Former secretary of state and national security adviser Dr. Condoleeza Rice stopped at Mississippi College yesterday to visit with students and attend a fundraising dinner.
The nation’s chief diplomat under President George W. Bush talked about her early interest and work on Soviet-American relations and the complex relationship the U.S. maintained with Russia following the Cold War.
Rice compared and contrasted the leadership styles of both Presidents Bush saying that George H.W. was always full of humility and that his son had that Texas swagger that the country needed in a leader following 9/11.
Rice on education: “Whenever you think about a country and its power and how its going to exercise that power you begin with the domestic strengths. The latter half of the 20th century has all been about human potential, your capacity to get the best and smartest people and train them and give them opportunity.
“What we are going to end up with is people who not only can’t contribute creatively but they’re not going to have jobs- and they’re going to end up on the dole because they aren’t going to have anywhere else to go.”
Immigration: “I know that immigration is a touchy subject but I fear that we are undermining one of our great strengths as a country. The United States of America has attracted some of the smartest most ambitious people from all over the world for generations. That’s why we have all of those hyphenated names… For generations people have come to be a part of that.
I understand the frustration that we haven’t gotten comprehensive immigration reform. I believe in defending our laws and defending our borders but we should never do it in a way that keeps the best and the brightest and the most ambitious people from coming here. It can be the guy who came here to make $5 not 50 cents or a person like Sergey Brin from Russia who founds Google. We better be careful that we don’t start turning immigrants into the enemy.”

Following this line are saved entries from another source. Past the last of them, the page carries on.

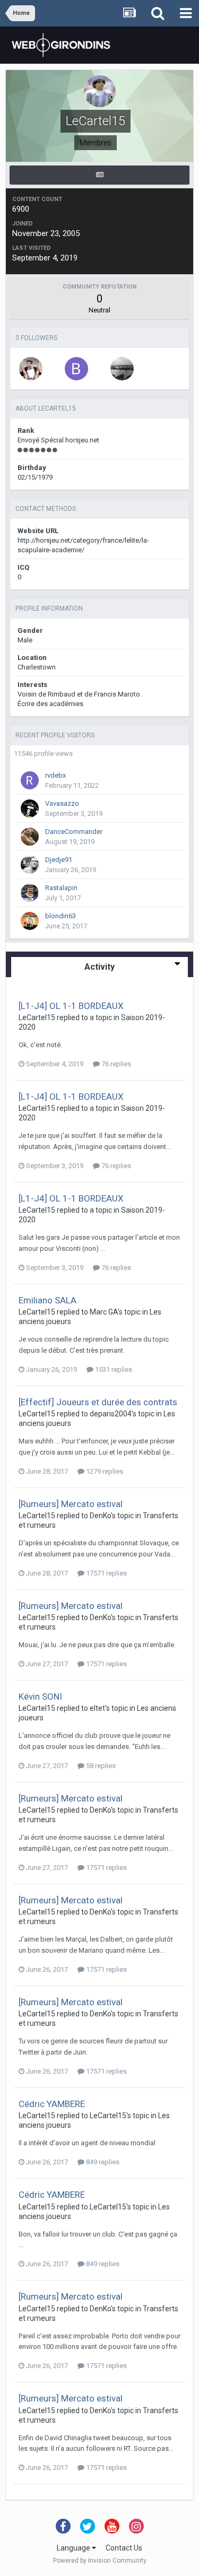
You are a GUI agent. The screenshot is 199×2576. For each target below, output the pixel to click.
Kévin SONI (40, 1696)
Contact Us (124, 2548)
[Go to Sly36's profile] (30, 368)
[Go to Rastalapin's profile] (30, 893)
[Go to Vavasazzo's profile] (30, 808)
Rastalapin (61, 888)
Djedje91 (58, 860)
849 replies (101, 2162)
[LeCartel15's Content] (99, 175)
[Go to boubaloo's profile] (76, 368)
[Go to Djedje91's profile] (30, 865)
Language (74, 2548)
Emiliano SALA (47, 1300)
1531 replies (112, 1369)
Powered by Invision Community (99, 2560)
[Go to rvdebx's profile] (30, 780)
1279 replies (103, 1471)
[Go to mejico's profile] (122, 368)
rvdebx (55, 775)
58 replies (100, 1766)
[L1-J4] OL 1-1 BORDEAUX (71, 1005)
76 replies (115, 1064)
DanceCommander (73, 832)
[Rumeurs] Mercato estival (71, 1504)
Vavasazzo (62, 803)
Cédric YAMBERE (52, 2104)
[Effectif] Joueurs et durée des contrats (98, 1402)
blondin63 (60, 916)
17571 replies (105, 1573)
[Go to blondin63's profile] (30, 921)
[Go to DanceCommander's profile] (30, 837)
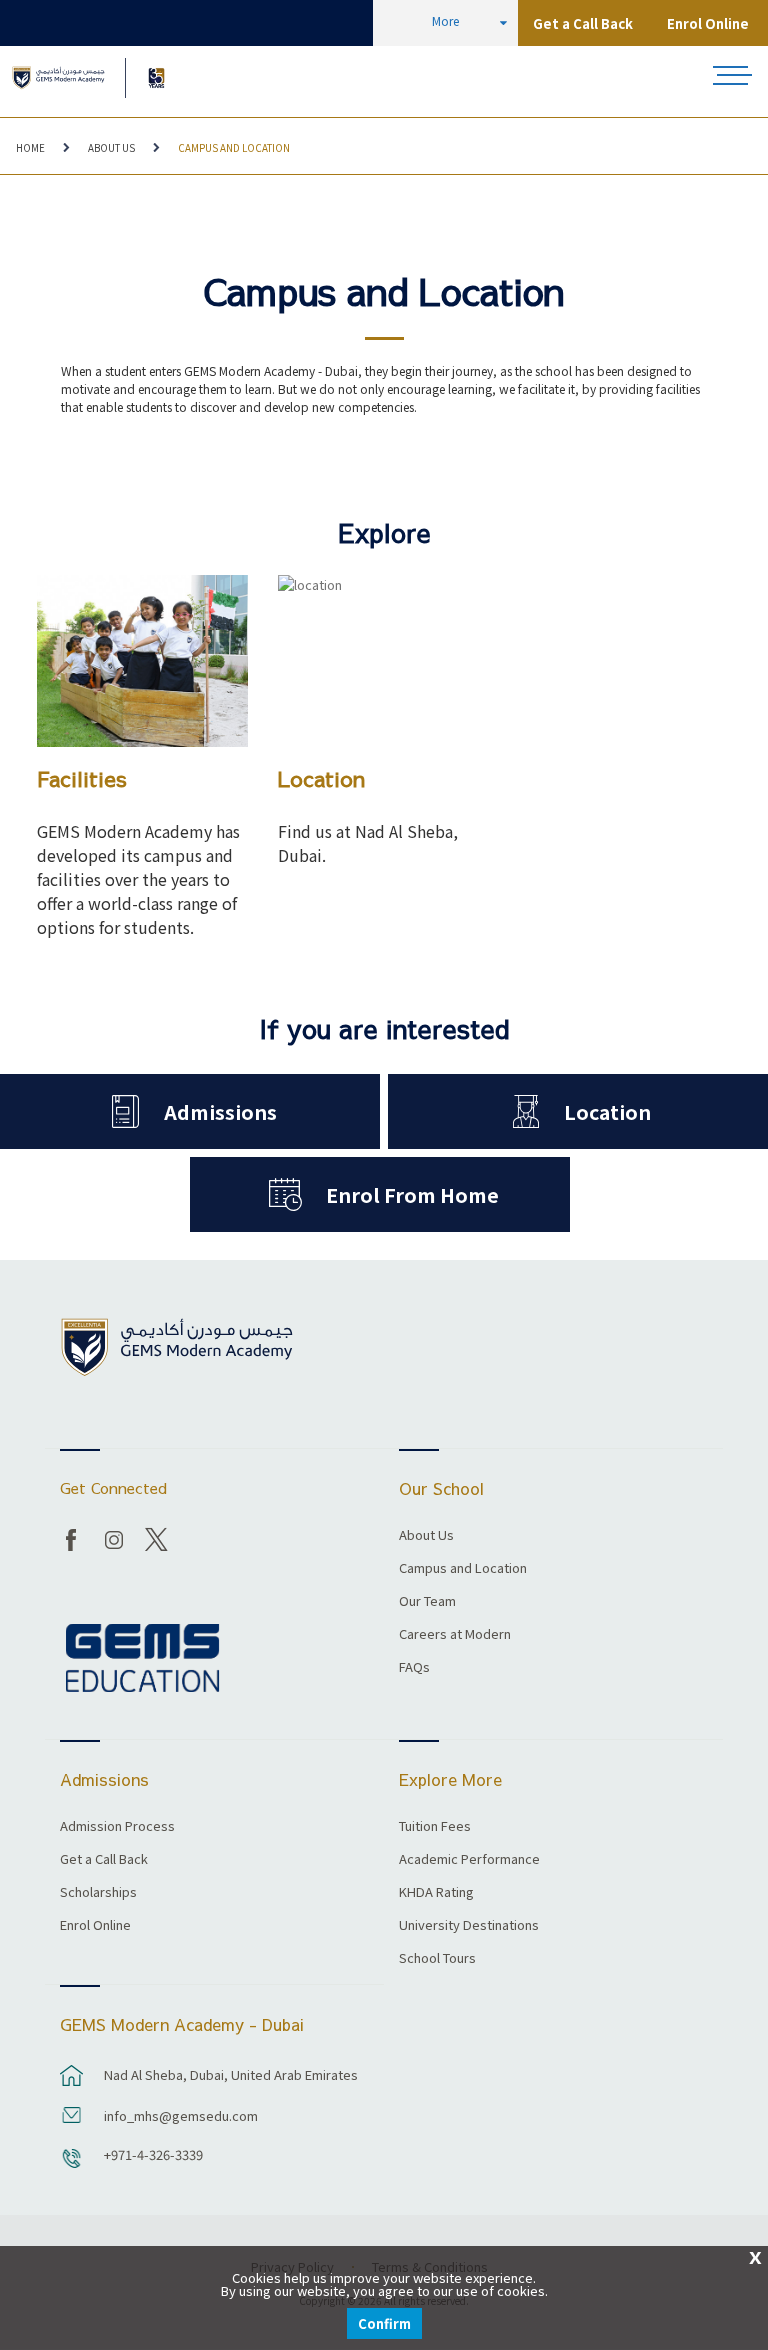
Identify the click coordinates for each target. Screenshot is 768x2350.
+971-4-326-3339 (153, 2154)
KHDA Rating (436, 1893)
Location (321, 778)
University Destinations (469, 1926)
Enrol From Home (412, 1194)
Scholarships (98, 1893)
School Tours (437, 1959)
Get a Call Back (583, 23)
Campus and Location (234, 148)
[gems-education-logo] (142, 1658)
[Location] (383, 661)
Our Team (427, 1602)
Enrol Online (708, 23)
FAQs (414, 1668)
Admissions (220, 1111)
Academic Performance (469, 1860)
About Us (111, 148)
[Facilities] (142, 661)
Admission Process (117, 1827)
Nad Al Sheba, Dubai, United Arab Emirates (231, 2074)
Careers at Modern (455, 1635)
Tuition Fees (435, 1827)
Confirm (384, 2323)
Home (30, 148)
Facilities (82, 778)
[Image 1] (156, 78)
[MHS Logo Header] (58, 78)
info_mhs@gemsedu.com (181, 2115)
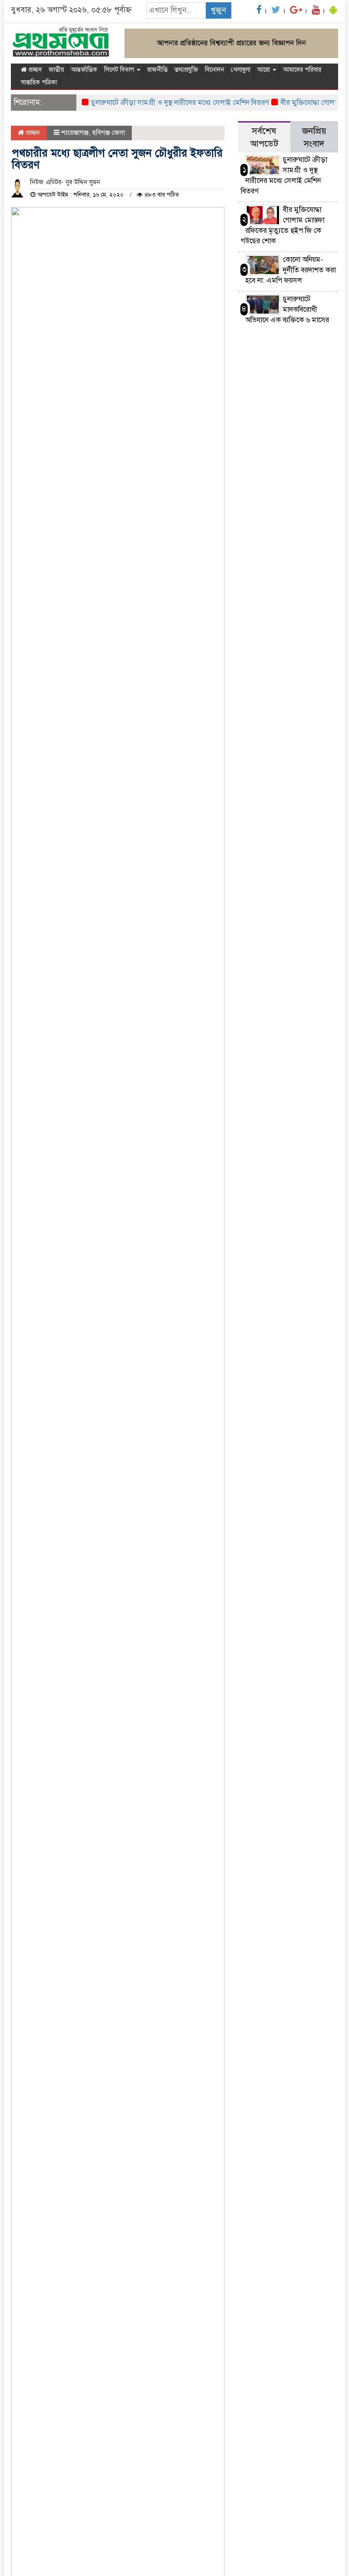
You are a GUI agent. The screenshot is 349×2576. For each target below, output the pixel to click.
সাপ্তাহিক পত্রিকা (39, 82)
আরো (264, 70)
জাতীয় (56, 70)
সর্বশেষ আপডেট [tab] (264, 137)
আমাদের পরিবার (302, 70)
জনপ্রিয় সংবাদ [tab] (314, 137)
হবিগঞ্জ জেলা (108, 132)
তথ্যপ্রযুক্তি (186, 70)
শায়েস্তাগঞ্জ (75, 132)
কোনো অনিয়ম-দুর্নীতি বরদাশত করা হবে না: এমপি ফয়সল (290, 270)
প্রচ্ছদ (34, 70)
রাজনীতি (157, 70)
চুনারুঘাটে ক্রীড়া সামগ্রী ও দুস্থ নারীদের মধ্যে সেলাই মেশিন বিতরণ (166, 102)
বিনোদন (214, 70)
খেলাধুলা (240, 70)
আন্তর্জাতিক (84, 70)
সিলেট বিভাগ (120, 70)
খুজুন (218, 10)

Dr. Rice, who sits on the board of Mississippi’s newest biofuels industry KiOR, had plenty to say on manufacturing as well.
“Some countries, like the Chinese, have an industrial policy, and that is a challenge because the Chinese are even starting to favor national champions in ways that we would not have thought even a number of years ago,” she said.
Rice outlined three things that the U.S. could do to improve the manufacturing sector including having more business friendly tax and regulatory policies, better high skills jobs training and more competition among states.
“You don’t have a border on the United States for capital,” Rice said. “It can go other places.”